Ora, se a apuração de fatos torna-se seletiva, logo, a probabilidade dos meios representarem uma disfunção social é uma hipótese a ser considerada. O que fica cada vez mais evidente, no entanto, é o sentido de tal direcionamento por parte dos meios, , que sugere que poderíamos separar em duas partes o todo dos grupos de eleitores do Brasil, mas que na verdade é uma batalha mais acirrada pela construção e fortalecimento de novas agendas – que poderíamos chamar inputs[1] – com a inócua intenção de arregimentar aqueles eleitores moderno-cordiais[2], passíveis de ser cooptáveis por um direcionamento estratégico da opinião pública. A questão é saber lapidar o tempo enquanto escorre a areia na ampulheta, a construção do ato do dia 15/03 é um ato primeiramente político, e o fermento usado para inflar a massa, atrair o maior número possível de indecisos é o pretexto do espetáculo, transformar tudo em uma festa televisionada durante todo um domingo em uma práxis muito mais circensis que outra coisa.
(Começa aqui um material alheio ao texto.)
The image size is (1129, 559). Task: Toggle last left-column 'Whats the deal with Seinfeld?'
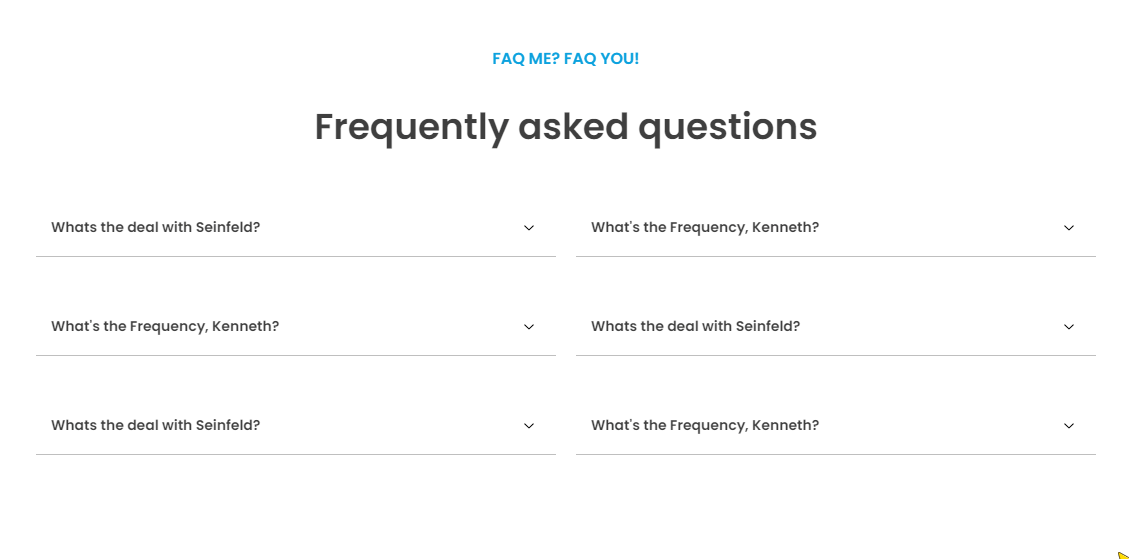pyautogui.click(x=296, y=426)

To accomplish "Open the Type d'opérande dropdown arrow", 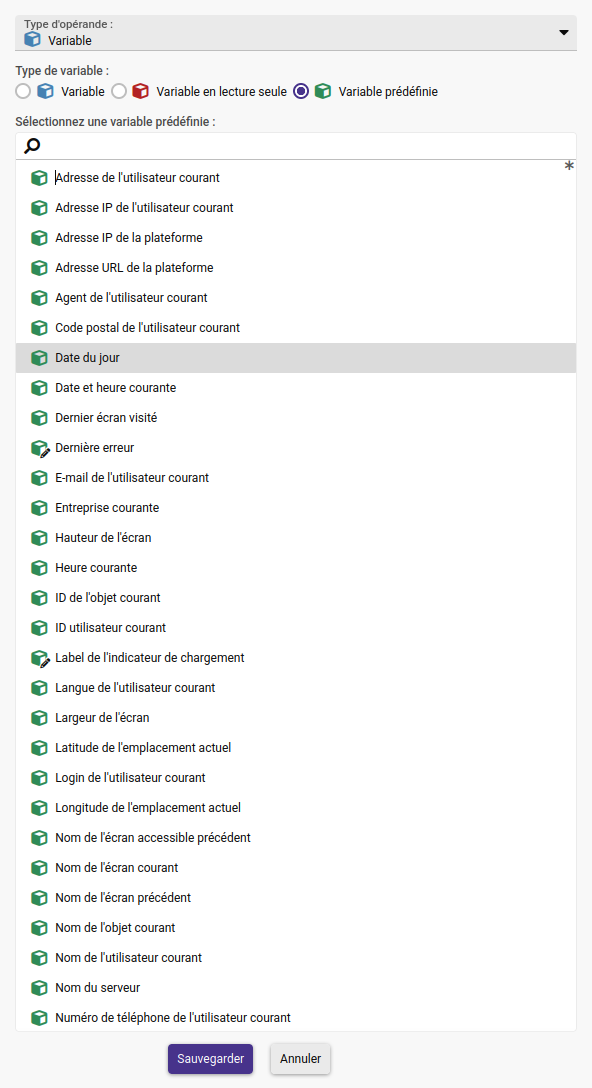I will point(564,33).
É fácil trocar as bolas quando se pressupõe uma falsa impressão de credibilidade junto a milhares de pessoas. Verdadeira ilusão de ótica. Vejam o que fez a VEJA na véspera da última eleição, em milhares de lares, escritórios, consultórios de medicina e odontologia, serviços públicos, empresas privadas e até mesmo pendurada no pescoço de alguns eleitores nas filas das cabines de votação. Em 2014, os cientistas políticos brasileiros cogitaram firmemente uma vitória de Marina Silva no segundo turno em cima de Dilma, na primeira semana de setembro, colocando-a a frente de Aécio Neves. No entanto, o segundo turno foi diferente e sem grandes surpresas: repetiu-se a histórica polarização, que fortalece a ideia de partir em duas partes todo o eleitorado, e Aécio chegou à reta final com grandes chances de êxito na eleição mais disputada da terceira República.
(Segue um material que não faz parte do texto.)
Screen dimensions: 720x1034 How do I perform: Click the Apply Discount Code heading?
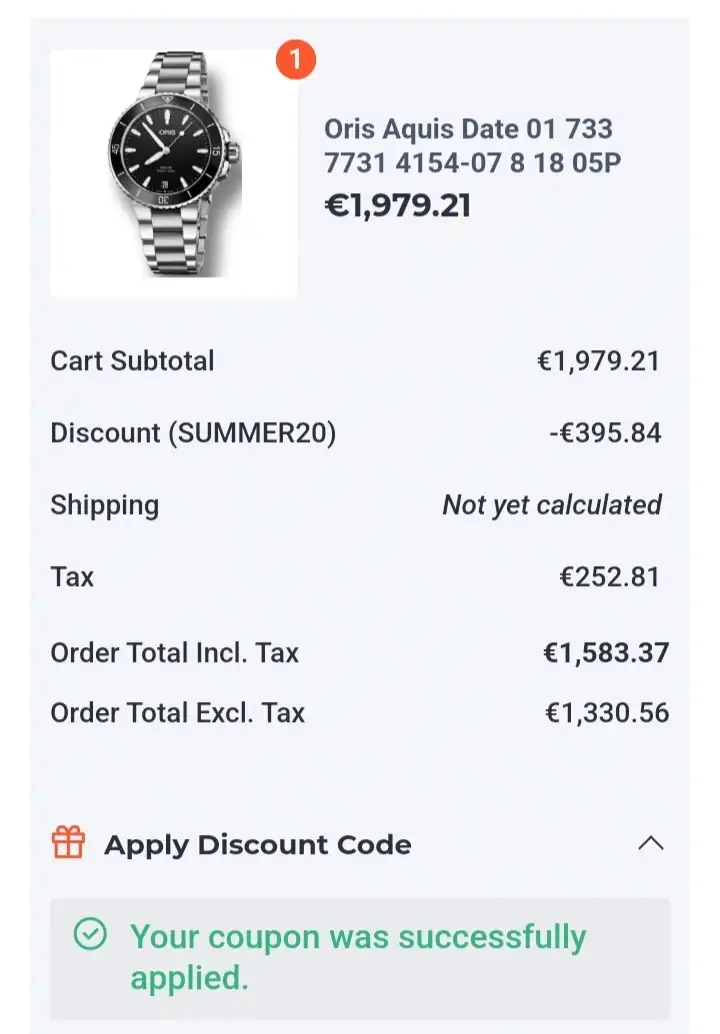tap(257, 845)
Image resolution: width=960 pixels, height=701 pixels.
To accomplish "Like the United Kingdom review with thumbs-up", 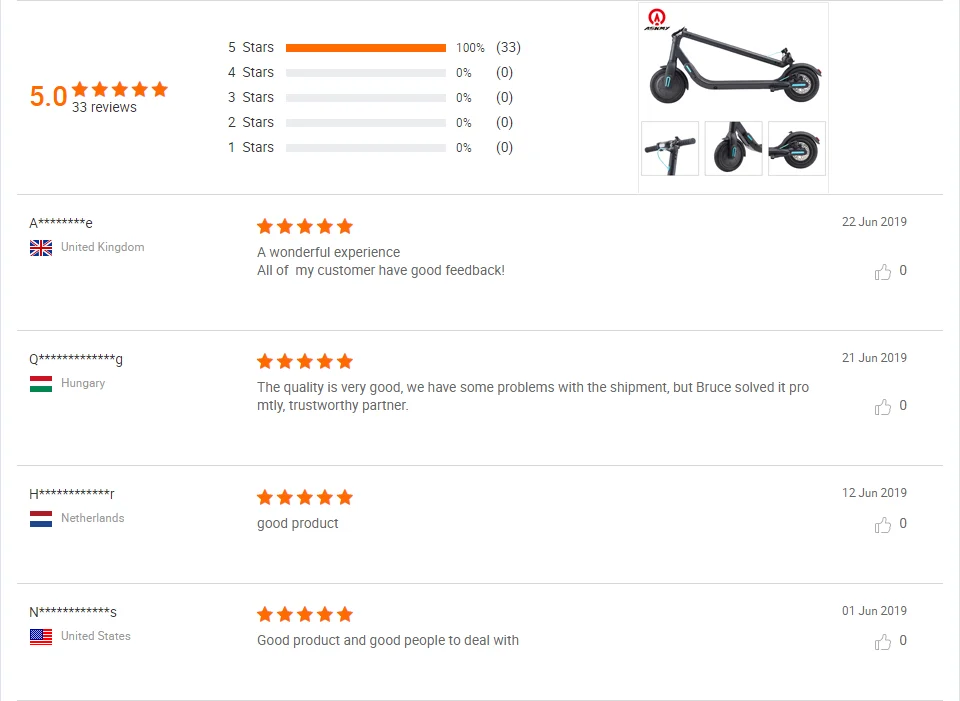I will (x=883, y=272).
Mas, afinal, o que tem a mídia a ver com isso? Enquanto jogo é jogado, a estratégia mais decisiva para aqueles que querem virá-lo é justamente alterar as suas regras. Como se altera as regras do jogo? Bom, se pensarmos sobre isto, veremos que os caminhos apontam para o viés da reforma ou da revolução. Faz parte da disfunção social da grade mídia relegar pejorativamente todos os assuntos relacionados à política, reduzindo assim o custo da decisão para aqueles que legislam e executam poderem agir mais tranquila e sorrateiramente.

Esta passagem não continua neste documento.